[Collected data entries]
Segment Open
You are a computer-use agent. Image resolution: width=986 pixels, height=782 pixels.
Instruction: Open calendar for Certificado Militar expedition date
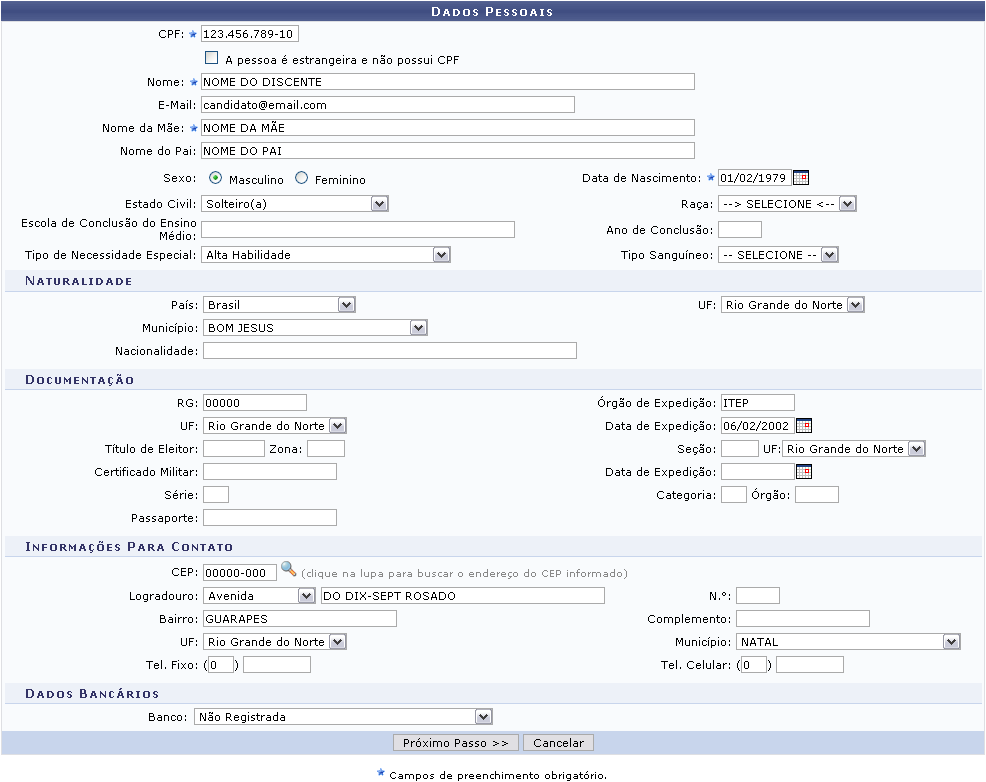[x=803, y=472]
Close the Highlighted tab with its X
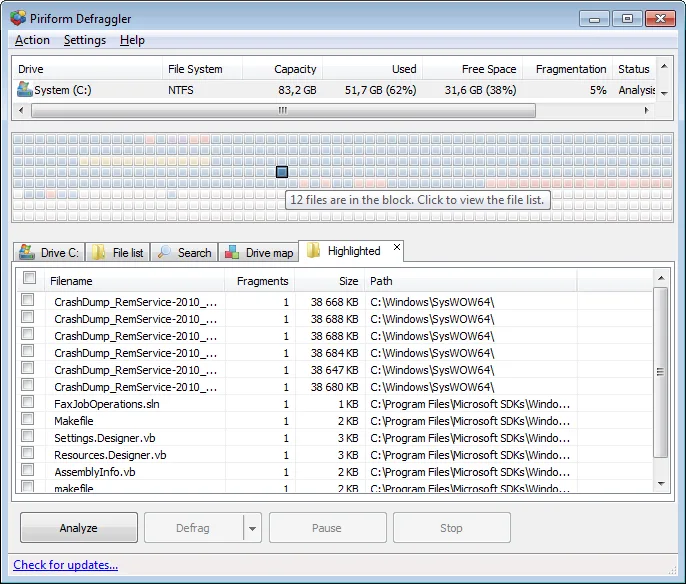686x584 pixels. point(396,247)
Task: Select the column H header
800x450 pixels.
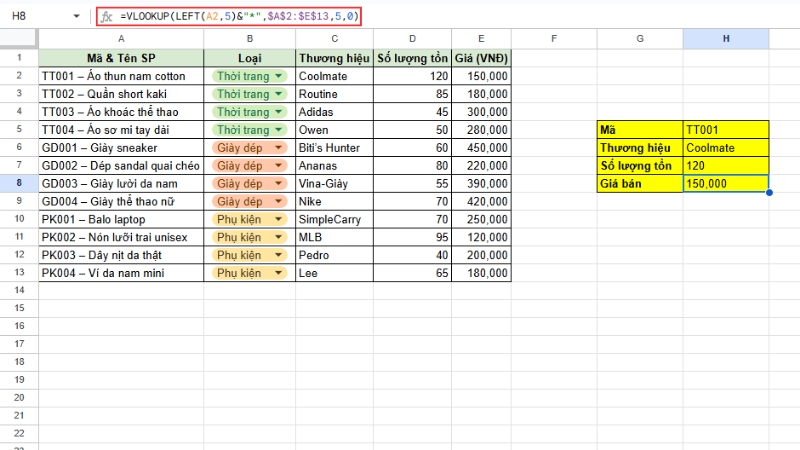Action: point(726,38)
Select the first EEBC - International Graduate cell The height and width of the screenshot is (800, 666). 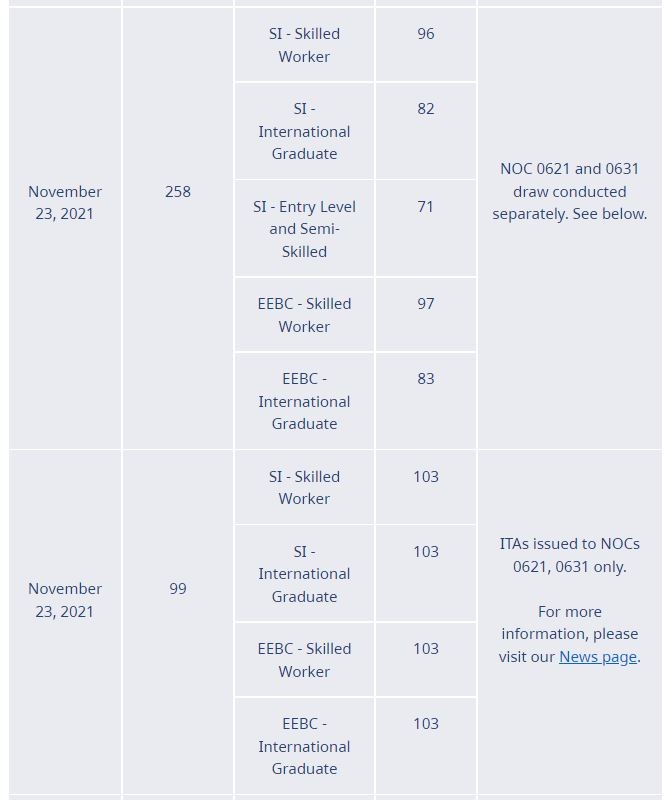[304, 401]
Segment Closed
→ **WHAT YOU ARE ASKED TO DO**: Copy, word for word, the entries above from the first line to the line that holds "Task: Select the column H header". Drop the pictures.

→ **OUTPUT BELOW**:
You are a computer-use agent. Image resolution: width=986 pixels, height=782 pixels.
Instruction: Open calendar for Certificado Militar expedition date
[x=803, y=472]
Close the Highlighted tab with its X
686x584 pixels. point(396,247)
Task: Select the column H header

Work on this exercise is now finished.